TASKS FOR THIS EXERCISE:
1 > In the passage on Access HealthNet's bundled pricing, list each sentence that is quoted from Kolowith.
2 > Please carry on the passage on Access HealthNet's bundled pricing, starting after its last sentence.

PASSAGE TO READ:
Access HealthNet has about 4,000 providers under contract nationally. It has priced out about 900 health care services.

“The idea of bundling services, it’s not new, but it’s a very difficult process for providers to do on their own,” Kolowith said. “They’re tired of insurance companies constantly trying to get them to provide bigger and bigger discounts. That’s not what we’re about at all. We tell them this is a free market. You decide what you need to be paid.”

For example, a patient going in for an anterior cruciate ligament (ACL) repair will be able to compare the cost of going to one provider over another because Access HealthNet sets up a bundle that includes the same components of the procedure, such as anesthesia, no matter which provider completes it.

[Stored data entries]
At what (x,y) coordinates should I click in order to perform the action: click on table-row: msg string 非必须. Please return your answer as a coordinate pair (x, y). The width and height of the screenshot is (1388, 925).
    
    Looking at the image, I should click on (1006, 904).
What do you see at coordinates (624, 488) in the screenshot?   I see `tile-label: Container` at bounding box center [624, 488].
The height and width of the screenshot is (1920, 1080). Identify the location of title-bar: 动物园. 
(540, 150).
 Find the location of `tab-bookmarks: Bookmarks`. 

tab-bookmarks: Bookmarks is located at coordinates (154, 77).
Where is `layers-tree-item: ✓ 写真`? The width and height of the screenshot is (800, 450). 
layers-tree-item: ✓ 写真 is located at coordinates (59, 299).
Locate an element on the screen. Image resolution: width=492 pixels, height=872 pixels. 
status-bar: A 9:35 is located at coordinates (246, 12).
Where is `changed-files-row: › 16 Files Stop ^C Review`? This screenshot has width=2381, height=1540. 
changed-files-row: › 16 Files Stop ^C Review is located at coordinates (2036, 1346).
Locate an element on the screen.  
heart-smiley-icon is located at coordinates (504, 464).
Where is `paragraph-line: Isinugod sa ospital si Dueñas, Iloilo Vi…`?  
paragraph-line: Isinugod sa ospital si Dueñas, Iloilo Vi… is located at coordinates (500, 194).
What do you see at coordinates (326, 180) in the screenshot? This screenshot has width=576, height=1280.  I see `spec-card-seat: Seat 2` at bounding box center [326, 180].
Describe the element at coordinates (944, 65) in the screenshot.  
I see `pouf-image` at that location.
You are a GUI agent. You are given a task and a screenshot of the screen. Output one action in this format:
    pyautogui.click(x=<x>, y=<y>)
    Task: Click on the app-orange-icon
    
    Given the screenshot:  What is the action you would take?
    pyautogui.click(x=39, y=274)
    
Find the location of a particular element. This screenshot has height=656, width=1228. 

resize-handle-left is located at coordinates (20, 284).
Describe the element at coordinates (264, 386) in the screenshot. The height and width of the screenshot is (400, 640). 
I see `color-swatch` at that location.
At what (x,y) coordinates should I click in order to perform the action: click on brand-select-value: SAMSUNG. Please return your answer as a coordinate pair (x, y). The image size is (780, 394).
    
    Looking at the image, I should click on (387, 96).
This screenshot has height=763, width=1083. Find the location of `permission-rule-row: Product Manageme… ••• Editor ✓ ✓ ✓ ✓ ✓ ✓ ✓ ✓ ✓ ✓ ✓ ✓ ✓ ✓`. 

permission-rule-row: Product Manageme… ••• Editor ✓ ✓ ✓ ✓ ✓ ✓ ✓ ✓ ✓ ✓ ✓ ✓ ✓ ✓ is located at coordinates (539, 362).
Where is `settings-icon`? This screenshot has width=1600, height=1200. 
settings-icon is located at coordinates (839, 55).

SOLVED TASKS:
1 >
- The idea of bundling services, it’s not new, but it’s a very difficult process for providers to do on their own.
- They’re tired of insurance companies constantly trying to get them to provide bigger and bigger discounts.
- That’s not what we’re about at all.
- We tell them this is a free market.
- You decide what you need to be paid.

2 >
Access HealthNet has “dozens” of employers with self-funded insurance plans signed up for the service, which they offer employees as an added benefit, and the company has hundreds more employers queued up for services beginning Jan. 1.

“At this point, we’re several hundred thousand lives that we’re assisting with,” Kolowith said. “As everybody comes on board in January, that’s going to grow to just an astronomical number. It will be in the millions of lives.”

Earlier this month, Access HealthNet received a $200,000 investment from BrightStar Wisconsin Foundation, which Kolowith said will be used for the expansion. The company declined to disclose its revenue.